Colville stayed with her. They were to pack our things and be ready to leave at a minute's notice. Colville had secret orders that, if we were not back by midnight, he was to take Viola on to Bruges in his car, and wait for us there.

For we knew now that we were in for it.

And we knew that the war, which was coming closer and closer to the city, was coming closer to us. It had been Charlie Thesiger first, now it might be Reggie. At least, we knew that Reggie's regiment, the Third ——shires, had come up from Ostend the day before, that it was quartered somewhere between Ghent and Melle, and that it had been engaged at Quatrecht.
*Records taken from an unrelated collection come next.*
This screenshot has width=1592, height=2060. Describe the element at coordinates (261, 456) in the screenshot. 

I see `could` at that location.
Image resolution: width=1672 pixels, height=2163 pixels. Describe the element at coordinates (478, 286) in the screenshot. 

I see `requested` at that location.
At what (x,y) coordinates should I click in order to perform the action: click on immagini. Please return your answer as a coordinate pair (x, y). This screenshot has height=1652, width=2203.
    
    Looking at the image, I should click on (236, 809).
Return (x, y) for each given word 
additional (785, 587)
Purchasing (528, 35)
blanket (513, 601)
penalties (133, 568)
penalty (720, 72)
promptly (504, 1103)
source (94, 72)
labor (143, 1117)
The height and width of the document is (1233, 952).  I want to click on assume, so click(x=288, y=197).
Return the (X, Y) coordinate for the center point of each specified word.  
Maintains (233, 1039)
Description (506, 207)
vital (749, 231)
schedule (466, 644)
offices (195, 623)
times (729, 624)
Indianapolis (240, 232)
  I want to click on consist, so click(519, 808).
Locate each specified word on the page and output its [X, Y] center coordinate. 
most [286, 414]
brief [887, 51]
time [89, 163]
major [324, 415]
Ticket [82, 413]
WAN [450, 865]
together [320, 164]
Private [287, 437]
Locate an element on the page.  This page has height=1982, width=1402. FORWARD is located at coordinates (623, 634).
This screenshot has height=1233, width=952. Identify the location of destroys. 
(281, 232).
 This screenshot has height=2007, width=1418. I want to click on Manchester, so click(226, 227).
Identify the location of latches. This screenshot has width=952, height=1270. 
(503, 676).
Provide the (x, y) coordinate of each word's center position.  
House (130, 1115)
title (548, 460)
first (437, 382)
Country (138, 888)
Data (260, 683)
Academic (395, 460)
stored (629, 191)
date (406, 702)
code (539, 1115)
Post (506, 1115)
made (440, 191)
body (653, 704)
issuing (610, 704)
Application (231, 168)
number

Our own orders were to stick to Melle.

I suppose from the way the ambulances were massed there that the end had been foreseen. That afternoon the battle began to sweep round from Quatrecht to Melle; and on our third journey out a rumour reached us at the barrier where the sentry stood guard. It was one of those preposterous rumours that run before disaster and are started God knows how when a retreat begins. I think it was the Belgian Red Cross men who spread it, for I heard the guide who went with Jimmy's Field Ambulance assuring him seriously that seven thousand British had been surrounded and cut to pieces on the road between Quatrecht and Melle. To be sure the number diminished with each repetition of the tale, dropping from seven thousand to seven hundred and from seven hundred to seventy. But in another hour we were bringing in the men of the ——shires.

And towards the end of the day the real bombardment of Melle began, and on our last journey out we and Jimmy's Field Ambulance were in the thick of it.

I can remember nothing of that bombardment but the three shells.

The first ripped open the roof of the Town Hall and set fire to it.